BRIEF 1: From the article on John MacGovern's campaign, reproduce the passage starting with "Unlikely as it" and going on through "name the person.".
BRIEF 2: In the article on John MacGovern's campaign, what does MacGovern name as the most serious problem facing the country?
BRIEF 3: Write what comes next in the article on John MacGovern's campaign, continuing from its last sentence.

━━ TEXT SHOWN

Republican John MacGovern, a former Massachusetts lawmaker who lives in Windsor, has thrown his hat in the ring to challenge the über-popular Sanders in November. MacGovern has already launched a campaign website and identified the “skyrocketing national debt” as the most serious problem facing the country and the focus of his campaign.
He’s also wading into the toxic politics of contraception, writing on his website that America faces a “full frontal assault on our religious liberties.”
Unlikely as it seems, MacGovern might have competition for the GOP nomination. Vermont Republican Party executive director Mike Bertrand says there’s another R considering a run, though he did not name the person.
“I would not assume by any stretch of the imagination that that is the one candidate,” Bertrand says of MacGovern, adding that he met MacGovern for all of “15 seconds” at a GOP fundraiser.
That’s news to MacGovern, who tells Fair Game he believed he was the sole GOP contender. “There was no one running when I jumped in,” he says. “I would expect it’s not in the party’s interest to have a primary — people spending money defeating each other. I would hope they would give me a call.”

━━━━
━━ PROVIDED INFORMATION

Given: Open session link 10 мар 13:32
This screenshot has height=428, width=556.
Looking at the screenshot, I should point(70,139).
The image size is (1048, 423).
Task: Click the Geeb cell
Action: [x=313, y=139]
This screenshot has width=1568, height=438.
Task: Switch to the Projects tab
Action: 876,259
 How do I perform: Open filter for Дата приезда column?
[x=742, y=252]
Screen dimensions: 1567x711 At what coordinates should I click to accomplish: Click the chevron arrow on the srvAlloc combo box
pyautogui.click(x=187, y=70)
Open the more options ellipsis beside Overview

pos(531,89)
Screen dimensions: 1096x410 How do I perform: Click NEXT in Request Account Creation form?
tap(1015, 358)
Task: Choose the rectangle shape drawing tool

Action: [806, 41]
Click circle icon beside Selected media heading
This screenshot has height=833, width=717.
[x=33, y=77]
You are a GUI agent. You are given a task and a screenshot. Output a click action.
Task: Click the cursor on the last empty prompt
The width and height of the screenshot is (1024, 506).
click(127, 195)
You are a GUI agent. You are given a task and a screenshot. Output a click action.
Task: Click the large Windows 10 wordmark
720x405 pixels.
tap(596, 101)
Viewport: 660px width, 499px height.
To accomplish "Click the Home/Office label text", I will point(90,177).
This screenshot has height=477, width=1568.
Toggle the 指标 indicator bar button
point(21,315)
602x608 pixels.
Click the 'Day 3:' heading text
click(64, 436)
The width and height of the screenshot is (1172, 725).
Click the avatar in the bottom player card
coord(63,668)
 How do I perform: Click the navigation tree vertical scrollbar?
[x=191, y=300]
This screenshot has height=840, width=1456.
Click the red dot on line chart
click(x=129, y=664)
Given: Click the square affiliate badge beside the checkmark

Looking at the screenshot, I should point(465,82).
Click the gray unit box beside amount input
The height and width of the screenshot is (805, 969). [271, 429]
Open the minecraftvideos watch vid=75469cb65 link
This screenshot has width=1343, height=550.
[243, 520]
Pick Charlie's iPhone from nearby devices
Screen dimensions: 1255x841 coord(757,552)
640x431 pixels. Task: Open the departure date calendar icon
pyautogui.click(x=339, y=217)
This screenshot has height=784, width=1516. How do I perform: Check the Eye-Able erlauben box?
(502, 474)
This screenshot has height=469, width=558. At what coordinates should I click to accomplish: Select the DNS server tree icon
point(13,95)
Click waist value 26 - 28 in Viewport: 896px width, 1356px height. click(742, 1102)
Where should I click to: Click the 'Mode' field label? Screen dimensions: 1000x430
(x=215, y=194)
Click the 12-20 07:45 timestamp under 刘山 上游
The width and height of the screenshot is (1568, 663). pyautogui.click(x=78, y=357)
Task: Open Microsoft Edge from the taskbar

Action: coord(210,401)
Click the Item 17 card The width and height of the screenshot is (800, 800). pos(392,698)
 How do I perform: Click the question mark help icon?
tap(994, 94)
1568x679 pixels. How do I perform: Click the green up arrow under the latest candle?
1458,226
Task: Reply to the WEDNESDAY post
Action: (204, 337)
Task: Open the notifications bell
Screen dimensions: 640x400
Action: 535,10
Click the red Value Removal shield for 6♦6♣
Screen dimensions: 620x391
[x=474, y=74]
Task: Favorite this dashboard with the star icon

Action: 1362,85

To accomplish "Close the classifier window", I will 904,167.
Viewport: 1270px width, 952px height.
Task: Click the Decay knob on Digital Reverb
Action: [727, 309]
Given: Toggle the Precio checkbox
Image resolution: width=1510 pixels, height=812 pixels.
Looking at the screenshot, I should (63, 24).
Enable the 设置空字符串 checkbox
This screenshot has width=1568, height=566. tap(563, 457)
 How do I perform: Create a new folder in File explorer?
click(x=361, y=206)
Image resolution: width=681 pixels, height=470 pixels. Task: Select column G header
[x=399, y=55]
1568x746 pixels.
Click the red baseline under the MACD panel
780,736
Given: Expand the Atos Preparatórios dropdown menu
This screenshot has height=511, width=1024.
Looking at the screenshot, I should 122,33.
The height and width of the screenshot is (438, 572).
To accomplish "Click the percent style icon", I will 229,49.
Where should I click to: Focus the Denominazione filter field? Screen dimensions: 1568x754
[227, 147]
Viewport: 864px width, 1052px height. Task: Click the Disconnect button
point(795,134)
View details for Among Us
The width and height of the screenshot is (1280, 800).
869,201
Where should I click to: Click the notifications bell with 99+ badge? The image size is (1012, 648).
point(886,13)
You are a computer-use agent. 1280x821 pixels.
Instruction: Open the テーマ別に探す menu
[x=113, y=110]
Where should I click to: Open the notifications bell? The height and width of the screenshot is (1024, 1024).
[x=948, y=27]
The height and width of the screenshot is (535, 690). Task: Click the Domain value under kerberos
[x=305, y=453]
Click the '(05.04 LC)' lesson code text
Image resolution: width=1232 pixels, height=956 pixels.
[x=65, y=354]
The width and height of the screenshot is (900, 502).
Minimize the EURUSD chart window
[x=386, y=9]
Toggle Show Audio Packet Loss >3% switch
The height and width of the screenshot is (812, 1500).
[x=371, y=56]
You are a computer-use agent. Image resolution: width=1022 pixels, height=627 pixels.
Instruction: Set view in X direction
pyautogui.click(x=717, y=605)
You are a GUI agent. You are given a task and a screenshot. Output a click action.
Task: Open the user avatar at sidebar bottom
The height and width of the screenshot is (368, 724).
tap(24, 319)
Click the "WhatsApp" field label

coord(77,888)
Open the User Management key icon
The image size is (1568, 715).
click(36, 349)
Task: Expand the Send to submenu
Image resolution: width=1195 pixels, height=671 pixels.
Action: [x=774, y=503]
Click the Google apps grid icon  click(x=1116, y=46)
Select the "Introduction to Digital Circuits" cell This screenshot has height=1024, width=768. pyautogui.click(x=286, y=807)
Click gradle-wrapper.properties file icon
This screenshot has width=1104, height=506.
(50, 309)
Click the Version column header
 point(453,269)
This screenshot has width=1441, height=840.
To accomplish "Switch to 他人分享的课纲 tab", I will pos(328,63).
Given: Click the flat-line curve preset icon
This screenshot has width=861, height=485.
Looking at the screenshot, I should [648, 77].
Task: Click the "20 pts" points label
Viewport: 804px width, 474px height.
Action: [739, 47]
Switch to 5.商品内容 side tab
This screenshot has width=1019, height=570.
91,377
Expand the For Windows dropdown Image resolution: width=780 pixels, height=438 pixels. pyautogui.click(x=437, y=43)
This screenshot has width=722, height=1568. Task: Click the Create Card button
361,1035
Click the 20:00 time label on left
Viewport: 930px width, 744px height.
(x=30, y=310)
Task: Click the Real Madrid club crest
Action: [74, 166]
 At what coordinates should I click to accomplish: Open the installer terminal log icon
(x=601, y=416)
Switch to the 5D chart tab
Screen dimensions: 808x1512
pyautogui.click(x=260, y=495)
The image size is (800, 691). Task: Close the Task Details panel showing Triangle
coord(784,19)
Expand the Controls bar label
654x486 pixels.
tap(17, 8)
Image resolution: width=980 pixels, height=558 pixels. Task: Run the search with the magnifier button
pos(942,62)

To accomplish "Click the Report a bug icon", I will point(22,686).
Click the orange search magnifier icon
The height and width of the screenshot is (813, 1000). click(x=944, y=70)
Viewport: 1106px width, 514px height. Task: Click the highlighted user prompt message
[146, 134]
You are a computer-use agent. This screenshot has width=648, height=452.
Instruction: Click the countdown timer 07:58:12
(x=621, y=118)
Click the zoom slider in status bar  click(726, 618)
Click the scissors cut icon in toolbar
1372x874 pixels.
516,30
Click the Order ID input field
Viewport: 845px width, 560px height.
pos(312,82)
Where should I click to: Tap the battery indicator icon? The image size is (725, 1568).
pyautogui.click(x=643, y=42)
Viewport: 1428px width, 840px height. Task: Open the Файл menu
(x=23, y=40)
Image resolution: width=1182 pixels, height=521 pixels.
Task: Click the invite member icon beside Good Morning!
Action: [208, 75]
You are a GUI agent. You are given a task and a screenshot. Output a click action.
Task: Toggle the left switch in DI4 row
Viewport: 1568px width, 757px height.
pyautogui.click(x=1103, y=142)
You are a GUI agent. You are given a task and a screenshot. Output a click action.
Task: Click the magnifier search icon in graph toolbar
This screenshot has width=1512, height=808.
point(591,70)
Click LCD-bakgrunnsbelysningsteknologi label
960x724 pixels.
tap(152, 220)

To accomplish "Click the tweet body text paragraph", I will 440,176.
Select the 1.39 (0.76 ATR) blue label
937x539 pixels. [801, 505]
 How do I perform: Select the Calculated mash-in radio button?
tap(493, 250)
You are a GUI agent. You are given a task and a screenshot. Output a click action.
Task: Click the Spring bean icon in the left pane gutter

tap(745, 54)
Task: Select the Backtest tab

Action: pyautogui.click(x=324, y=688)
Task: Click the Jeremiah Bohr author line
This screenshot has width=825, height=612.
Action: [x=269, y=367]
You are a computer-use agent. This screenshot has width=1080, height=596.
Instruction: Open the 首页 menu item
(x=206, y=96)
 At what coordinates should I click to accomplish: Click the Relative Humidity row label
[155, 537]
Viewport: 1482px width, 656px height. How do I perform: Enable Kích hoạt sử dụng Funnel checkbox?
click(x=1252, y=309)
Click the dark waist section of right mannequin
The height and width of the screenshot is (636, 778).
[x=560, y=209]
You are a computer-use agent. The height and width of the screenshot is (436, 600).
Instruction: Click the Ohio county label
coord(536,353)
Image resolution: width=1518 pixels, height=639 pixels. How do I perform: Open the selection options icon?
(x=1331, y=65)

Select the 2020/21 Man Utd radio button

━━━━

RESPONSE 1:
Unlikely as it seems, MacGovern might have competition for the GOP nomination. Vermont Republican Party executive director Mike Bertrand says there’s another R considering a run, though he did not name the person.

RESPONSE 2: The "skyrocketing national debt."

RESPONSE 3:
In fact, MacGovern says he delayed his decision because he was waiting to see if higher-profile Republicans such as former governor Jim Douglas or State Auditor Tom Salmon would challenge Sanders.
MacGovern is a 1980 graduate of Dartmouth College and now serves as president of the Hanover Institute, a nonprofit he founded in 2002 to challenge — using rhetoric and lawsuits — how the college is governed. He served four terms in the Massachusetts legislature, from 1982 to 1990, and came within two percentage points of unseating a Democratic congressman in 1990.
MacGovern ran and lost twice for the Vermont Senate, in 2006 and 2010. In the town of Windsor, he’s served on both the development-review board and the local budget committee.
But that’s just the résumé. Who is John MacGovern? That was the headline of a 2009 profile in the Dartmouth Alumni Magazine. The story turned up some intriguing details about his past.
According to the article, MacGovern grew up on a dairy farm in the town of Harvard, Mass., that “bore a striking resemblance to a hippie commune. Children wore robes, milked cows, tilled an organic farm.” There was no contact with the outside, MacGovern told the mag — no newspapers, no radio, no television.
About 100 families lived on the farm, MacGovern adds in a more recent interview.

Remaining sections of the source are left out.